The purpose of Section III, “Researching language and culture”, is concerned with current research on and approaches to the study of language and culture. Chapter 7, “The research enterprise”, discusses the foundations of research from the sociocultural perspective and with regard to methodological considerations. Talkbank, a worldwide interdisciplinary repository of databases, is recommended for its transcription standards and tools to process video data. How to balance the relationship with participants and research ethics is also stressed. The author provides a list of professional associations and government funding agencies that develop sanctioned guidelines and advisory sources of research ethics. Chapter 8, “Approaches to research on language and culture”, summarizes eight common approaches currently used by applied linguists, including ethnography of communication, interactional sociolinguistics, conversation analysis, discourse analysis, systemic functional linguistics (SFL), critical discourse analysis, linguistic ethnography (LE) and micro-genetic approach. Two of them, SFL and LE, are new in this edition. Chapter 9, “Guidelines for doing research”, presents a set of guidelines for planning, conducting and evaluating research projects. The author reorganizes this chapter by dividing Section 9.1 of the first edition “introduction and research cycle” into two separate parts. Sections 9.2 to 9.7 of the first edition have been combined as the “The research cycle” as Section 9.1. Chapter 10, “Contexts of research”, provides a framework for conceptualizing research contexts to give readers a sense of how current undertakings in the field are conducted. Eight research projects are presented to inspire readers to undertake further research on their own. A pie chart of research contexts is also provided to help readers visually grasp the entire research scenario.

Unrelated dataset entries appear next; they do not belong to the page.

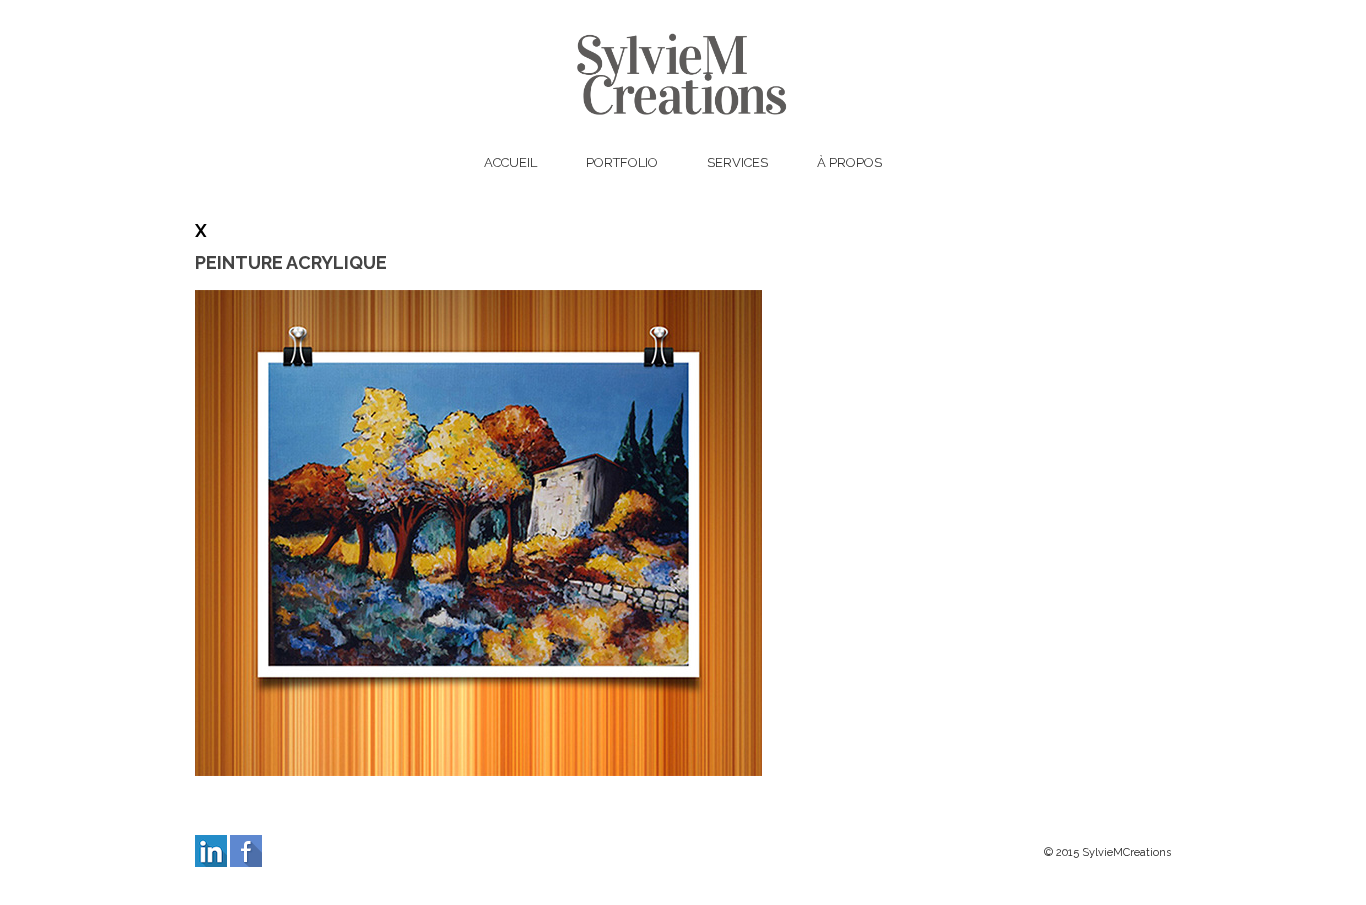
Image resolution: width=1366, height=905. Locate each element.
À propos (849, 162)
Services (737, 162)
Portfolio (622, 162)
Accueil (510, 162)
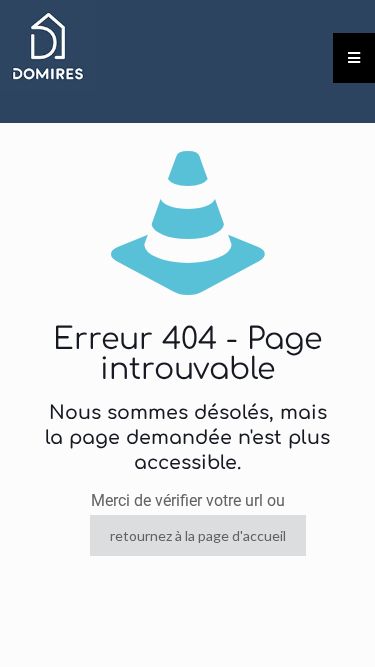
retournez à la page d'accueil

Section IV, “Resources”, provides a rich array of useful resources, including a list of key journals in the field, professional organizations of applied linguistics, and easily accessible web-based resources, along with suggested further readings and glossary of important concepts in the field, which are valuable to readers in carrying out their own studies.
EVALUATION This volume fits the series in which it appears and plays an important role in explaining the relationship between language and culture. It systematically lays out some major underpinnings of contemporary thoughts on language and culture as they bear on applied linguistics. Electronic technologies and increasingly diverse and complex communities pose challenges to teaching and researching language and culture inside and outside traditional classrooms. The author illustrates these phenomena throughout the book. In particular, Chapter 4 contextualizes how these two factors challenge educational approaches. Chapter 5 deals with how electronically mediated sites shape learners in social contexts. Chapter 6 points out that electronic technologies expand the scope of learners’ communicative activities and their resources to make meaning.
The author introduces some latest theoretical developments in language teaching and research in relation to cultural context. Some of the technical terms like “Project-based learning (PBL)” in Section 6.3.2 replaces “classroom-based social research (CBSR)” used in the first edition. CBSR is restricted to face-to-face contact, while PBL can also be used in online communication. Another addition is a fifth dimension to the multiliteracies pedagogy (Kalantis & Cope, 2008). Along with the existing four interrelated aspects (i.e. situated practice, overt instruction, critical framing and transformed practice), genre-based pedagogy (Christie & Martin, 2007) is considered a new dimension in multiliteracies pedagogy. Such work assists the continued development of models and strategies for implementing the analysis of multimodal discourses, and it also responds to the challenges created by emerging electronic modes of communication and the increasingly diverse populations of classrooms and sites of learning.
This volume is a tremendously valuable asset to the series ‘Applied Linguistics in Action’. It is presented in an accessible and easy-to-follow way with theoretical reviews, sample analyses and suggested further readings. Meanwhile it also suggests some potential research projects. It will be welcomed by established researchers as well as students of linguistics as one of the important handbooks on applied linguistics.
REFERENCE Bongartz, C. and Schneider, M. 2003. ‘Linguistic development in social contexts: A study of two brothers learning German’, Modern language Journal, 87:13-37.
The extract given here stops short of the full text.